Dengan adanya undang-undang baru, seluruh perusahaan di Australian, termasuk Facebook Inc dan Google Alphabet, pemilik YouTube, akan dinyatakan melanggar hukum jika tidak segera menghapus video atau foto kekerasan atau pemerkosaan di platform-nya.

Perusahaan juga untuk diminta aktif melaporkan kepada kepolisian. "Adalah penting bagi kami membuat pernyataan sangat jelas kepada perusahaan medsos, bahwa kami berharap perilaku mereka berubah," ujar Menteri Komunikasi dan Seni Australia, Mitch Fifiedl, kepada pers di Canberra.

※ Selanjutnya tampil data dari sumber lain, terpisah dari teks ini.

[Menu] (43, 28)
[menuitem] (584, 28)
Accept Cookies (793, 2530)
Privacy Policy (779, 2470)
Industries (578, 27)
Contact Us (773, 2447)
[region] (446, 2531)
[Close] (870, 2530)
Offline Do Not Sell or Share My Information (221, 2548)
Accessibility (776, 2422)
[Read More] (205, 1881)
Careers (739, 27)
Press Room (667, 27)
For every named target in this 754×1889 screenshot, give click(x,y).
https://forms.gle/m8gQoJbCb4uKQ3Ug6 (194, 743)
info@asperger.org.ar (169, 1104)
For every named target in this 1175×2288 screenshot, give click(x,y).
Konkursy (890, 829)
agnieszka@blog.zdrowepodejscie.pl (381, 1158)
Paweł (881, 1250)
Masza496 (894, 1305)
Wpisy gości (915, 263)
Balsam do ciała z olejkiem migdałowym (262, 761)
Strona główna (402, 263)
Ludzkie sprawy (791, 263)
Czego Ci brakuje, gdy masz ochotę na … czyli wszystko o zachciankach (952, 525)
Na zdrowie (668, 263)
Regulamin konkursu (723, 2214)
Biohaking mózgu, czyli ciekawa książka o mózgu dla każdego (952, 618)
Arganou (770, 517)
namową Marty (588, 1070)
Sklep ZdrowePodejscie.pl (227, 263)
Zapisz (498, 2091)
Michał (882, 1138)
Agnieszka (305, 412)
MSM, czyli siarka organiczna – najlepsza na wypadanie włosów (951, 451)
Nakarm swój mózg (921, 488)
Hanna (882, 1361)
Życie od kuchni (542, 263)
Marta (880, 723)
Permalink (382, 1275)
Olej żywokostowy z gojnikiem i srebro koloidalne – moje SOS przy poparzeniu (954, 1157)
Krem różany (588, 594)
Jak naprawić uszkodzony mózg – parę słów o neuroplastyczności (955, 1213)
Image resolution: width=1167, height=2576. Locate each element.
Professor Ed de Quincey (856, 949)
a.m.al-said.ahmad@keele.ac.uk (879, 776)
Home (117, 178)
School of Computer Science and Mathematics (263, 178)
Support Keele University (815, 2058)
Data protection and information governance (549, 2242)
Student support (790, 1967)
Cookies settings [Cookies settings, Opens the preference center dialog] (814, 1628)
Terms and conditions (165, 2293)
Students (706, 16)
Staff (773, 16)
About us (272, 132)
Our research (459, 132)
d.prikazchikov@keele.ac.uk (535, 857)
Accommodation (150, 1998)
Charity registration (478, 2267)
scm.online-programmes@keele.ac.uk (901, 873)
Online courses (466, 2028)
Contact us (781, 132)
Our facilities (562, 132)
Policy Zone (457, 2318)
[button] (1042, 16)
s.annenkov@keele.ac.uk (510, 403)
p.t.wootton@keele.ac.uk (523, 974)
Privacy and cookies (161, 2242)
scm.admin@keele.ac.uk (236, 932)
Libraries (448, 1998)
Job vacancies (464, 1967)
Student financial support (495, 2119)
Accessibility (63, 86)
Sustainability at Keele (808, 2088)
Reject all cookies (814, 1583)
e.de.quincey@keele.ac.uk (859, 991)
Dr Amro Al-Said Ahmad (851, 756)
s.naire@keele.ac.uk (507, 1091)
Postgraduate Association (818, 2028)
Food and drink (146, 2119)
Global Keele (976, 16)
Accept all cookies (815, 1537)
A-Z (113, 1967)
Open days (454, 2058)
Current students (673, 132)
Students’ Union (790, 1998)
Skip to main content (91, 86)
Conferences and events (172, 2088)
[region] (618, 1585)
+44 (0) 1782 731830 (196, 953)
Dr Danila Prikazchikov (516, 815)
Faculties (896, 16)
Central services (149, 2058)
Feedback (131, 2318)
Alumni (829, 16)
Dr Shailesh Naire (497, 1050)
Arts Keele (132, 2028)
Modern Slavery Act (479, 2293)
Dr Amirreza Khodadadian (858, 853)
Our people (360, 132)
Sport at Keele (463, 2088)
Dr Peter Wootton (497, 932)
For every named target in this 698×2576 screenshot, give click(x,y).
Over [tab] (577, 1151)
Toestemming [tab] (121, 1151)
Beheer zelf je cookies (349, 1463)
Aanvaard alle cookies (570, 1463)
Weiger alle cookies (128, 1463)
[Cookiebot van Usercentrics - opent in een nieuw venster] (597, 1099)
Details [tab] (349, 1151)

Menanggapi hal itu, juru bicara Google mengatakan, sebetulnya telah berkomitmen terkait dengan konten kekerasan tersebut. "Kami tidak menoleransi terhadap konten teroris di platform kami," kata dia melalui email.

"Kami berkomitmen mengembangkan teknologi dan standar baru untuk mengidentifikasi dan menghapus konten teroris"

Sementara, Digital Industry Group Inc (DIGI) menilai undang-undang tersebut gagal memahami kompleksitas untuk menghapus konten kekerasan.

"Dengan volume besar konten yang diunggah ke internet setiap detik, ini adalah masalah yang sangat kompleks," kata Direktur Pelaksana DIGI Sunita Bose. Anggota DIGI di dalamnya, termasuk Facebook, Apple, Google, Amazon, dan Twitter.

Menurut Reuters, oposisi Australia, Partai Buruh, juga telah mendukung undang-undang tersebut. Namun, partai masih akan berkonsultasi dengan perusahaan-perusahaan teknologi mengenai kemungkinan amandemen jika menang pemilu pada Mei mendatang.